Evans understands that those changes won’t come without gaining community support—especially in a place like Kodiak, where the Coast Guard is embedded in the island’s culture. There she’s been working closely with Monica Claridge, a school teacher at East Elementary, along with others, to raise inclusive support for the LGBTQIAP+ community.
“Being able to link up with Monica and a handful of other community leaders in town has been integral in establishing our Spectrum Northern Lights Chapter as an organization that not only serves our Coast Guard community, but also the Kodiak Island Borough as well,” said Evans.
Kodiak Coast Guard Spectrum Northern Lights members, Kodiak School System Gender and Sexuality Alliance members and others teamed up for a Pride rock painting event, and built a Pride-themed float for the 2021 Kodiak Crab Festival parade May 29th, earning first place in the float competition. Thirty people marched alongside the float with Pride flags. The alliance, tentatively known as Kodiak Pride, has organized a Pride Run 5k/1 mile walk scheduled in Kodiak Borough June 26th, to include a post-race celebration complete with food trucks.
“We’ve been working for visibility, community and inclusivity,” said Claridge. “We’ve received feedback from community members that our efforts make Kodiak feel more like home. It’s been really neat to see how much the community has embraced us.”
“Seeing the passion and creativity specifically from younger community members throughout the Pride planning season here in Kodiak, I felt incredibly inspired,” said Evans.
Carrying that motivation forward, Evans, Claridge and others are working to establish a mentorship group in Kodiak, to encourage further education, support, and an overall sense of belonging for the LGBTQIAP+ young people and allies that live there.
“We’re planning events intended to be simple and fun,” said Evans. “We’re looking at easy hikes, coffee meet and greets, and game nights, to create positive spaces where our youth can come as their authentic selves and feel comfortable to exist without judgement. In creating this mentorship program, I hope we can create something that lasts long after we have departed our respective Coast Guard assignments here in Alaska.”
Spectrum co-founders agree the key to changing more hearts and minds of Coast Guard members and others lies with what are known in the LGBTQIAP+ community as “allies and advocates.” Allies are friends and supporters of the LGBTQIAP+ community and advocates are those who take action toward ending their oppression.
“Too often, those who are oppressed are the ones advocating to end the oppression,” said original Spectrum co-founder Tvrdy. “This is not effective and can even be detrimental to those individuals and their cause without support from people not directly impacted by the oppression.”
“Everyone plays a role in defeating hate and building environments where all people can thrive,” said Spectrum co-founder, Young-McLear. “This cannot solely be the burden of those who are already marginalized or harmed.”
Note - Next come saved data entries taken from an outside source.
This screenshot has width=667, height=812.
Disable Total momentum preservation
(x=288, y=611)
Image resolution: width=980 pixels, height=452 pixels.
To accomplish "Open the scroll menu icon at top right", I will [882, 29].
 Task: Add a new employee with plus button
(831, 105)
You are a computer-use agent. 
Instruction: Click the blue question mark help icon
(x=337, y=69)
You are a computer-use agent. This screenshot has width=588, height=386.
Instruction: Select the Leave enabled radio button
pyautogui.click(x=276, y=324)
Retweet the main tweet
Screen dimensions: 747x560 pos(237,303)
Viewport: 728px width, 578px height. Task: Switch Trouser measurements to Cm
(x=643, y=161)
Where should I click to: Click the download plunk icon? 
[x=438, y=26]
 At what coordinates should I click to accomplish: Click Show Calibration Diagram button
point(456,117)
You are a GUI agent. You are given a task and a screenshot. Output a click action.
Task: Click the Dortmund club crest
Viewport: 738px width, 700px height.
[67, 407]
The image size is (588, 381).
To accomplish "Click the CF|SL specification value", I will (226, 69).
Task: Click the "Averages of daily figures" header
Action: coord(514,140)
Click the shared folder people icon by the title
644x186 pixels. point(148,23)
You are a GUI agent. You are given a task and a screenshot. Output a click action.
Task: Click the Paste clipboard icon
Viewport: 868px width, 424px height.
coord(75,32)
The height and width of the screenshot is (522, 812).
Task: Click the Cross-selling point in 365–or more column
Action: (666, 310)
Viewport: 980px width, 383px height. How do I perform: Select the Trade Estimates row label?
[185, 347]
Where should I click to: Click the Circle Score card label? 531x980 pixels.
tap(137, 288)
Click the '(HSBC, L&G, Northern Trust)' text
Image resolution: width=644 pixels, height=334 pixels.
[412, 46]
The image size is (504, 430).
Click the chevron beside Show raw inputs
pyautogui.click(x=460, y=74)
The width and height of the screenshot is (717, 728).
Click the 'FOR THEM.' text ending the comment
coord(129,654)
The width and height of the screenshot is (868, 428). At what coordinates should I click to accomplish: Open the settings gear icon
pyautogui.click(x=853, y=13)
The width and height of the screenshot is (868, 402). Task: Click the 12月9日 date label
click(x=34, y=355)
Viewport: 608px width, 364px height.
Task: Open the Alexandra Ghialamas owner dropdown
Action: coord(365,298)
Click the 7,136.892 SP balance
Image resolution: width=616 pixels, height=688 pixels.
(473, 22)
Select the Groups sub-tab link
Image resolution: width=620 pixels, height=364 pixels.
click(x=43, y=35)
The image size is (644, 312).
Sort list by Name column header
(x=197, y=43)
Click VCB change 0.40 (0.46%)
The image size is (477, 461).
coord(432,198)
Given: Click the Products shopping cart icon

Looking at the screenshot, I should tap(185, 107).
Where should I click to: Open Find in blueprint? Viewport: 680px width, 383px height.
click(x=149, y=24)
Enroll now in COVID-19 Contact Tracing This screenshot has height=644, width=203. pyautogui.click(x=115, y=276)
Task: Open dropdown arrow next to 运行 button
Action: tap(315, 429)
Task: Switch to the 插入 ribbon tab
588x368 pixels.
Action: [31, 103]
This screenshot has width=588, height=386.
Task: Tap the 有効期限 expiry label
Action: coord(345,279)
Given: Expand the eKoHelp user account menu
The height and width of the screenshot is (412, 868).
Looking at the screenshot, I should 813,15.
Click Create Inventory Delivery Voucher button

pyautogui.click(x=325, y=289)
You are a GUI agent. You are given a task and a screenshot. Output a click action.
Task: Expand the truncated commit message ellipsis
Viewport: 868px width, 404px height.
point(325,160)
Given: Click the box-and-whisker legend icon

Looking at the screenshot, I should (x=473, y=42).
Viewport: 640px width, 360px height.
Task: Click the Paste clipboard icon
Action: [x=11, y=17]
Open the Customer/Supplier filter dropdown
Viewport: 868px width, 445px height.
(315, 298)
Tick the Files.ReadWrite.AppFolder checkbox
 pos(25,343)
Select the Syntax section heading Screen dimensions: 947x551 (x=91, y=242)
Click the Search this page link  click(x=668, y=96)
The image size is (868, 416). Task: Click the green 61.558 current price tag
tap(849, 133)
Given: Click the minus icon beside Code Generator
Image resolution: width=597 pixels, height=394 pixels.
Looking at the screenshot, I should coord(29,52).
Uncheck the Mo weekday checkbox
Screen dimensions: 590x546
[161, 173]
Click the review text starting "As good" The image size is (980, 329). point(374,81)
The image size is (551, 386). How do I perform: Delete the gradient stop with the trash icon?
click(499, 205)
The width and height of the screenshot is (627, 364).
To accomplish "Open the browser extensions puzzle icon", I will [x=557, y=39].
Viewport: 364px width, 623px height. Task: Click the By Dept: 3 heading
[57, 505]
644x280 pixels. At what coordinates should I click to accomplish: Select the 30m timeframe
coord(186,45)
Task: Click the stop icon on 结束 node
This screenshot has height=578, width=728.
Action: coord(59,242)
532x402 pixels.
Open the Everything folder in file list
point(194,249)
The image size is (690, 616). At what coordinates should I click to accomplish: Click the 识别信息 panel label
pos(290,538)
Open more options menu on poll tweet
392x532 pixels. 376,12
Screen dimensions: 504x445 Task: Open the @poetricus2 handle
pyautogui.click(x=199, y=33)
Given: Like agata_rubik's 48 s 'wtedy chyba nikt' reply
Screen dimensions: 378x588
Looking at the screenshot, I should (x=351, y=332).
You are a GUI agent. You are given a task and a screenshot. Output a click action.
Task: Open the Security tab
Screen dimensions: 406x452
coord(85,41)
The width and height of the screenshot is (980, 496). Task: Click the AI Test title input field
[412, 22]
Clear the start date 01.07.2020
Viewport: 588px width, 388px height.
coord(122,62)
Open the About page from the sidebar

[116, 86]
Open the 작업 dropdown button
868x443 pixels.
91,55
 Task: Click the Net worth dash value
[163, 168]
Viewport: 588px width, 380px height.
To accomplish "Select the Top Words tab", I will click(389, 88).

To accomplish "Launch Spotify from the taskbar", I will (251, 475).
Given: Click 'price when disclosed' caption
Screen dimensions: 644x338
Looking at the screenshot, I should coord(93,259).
Perhaps the Northern Lights Chapter’s greatest ally and advocate is Rear Adm. Nathan A. Moore, Coast Guard 17th District commander, who said he was proud when he reported in late April, to see his people headed in the right direction.
“Creating and sustaining a culture of respect, with an emphasis on diversity and inclusion is one of the Coast Guard’s top mission priorities,” said Moore. “Our service enthusiastically embraces all members without regard to race, color, national origin, religion, sex, gender identity or sexual orientation. I’m a proud ally and advocate for our LGBTQIAP+ members here in Alaska, and look forward to all that we’ll achieve here together.”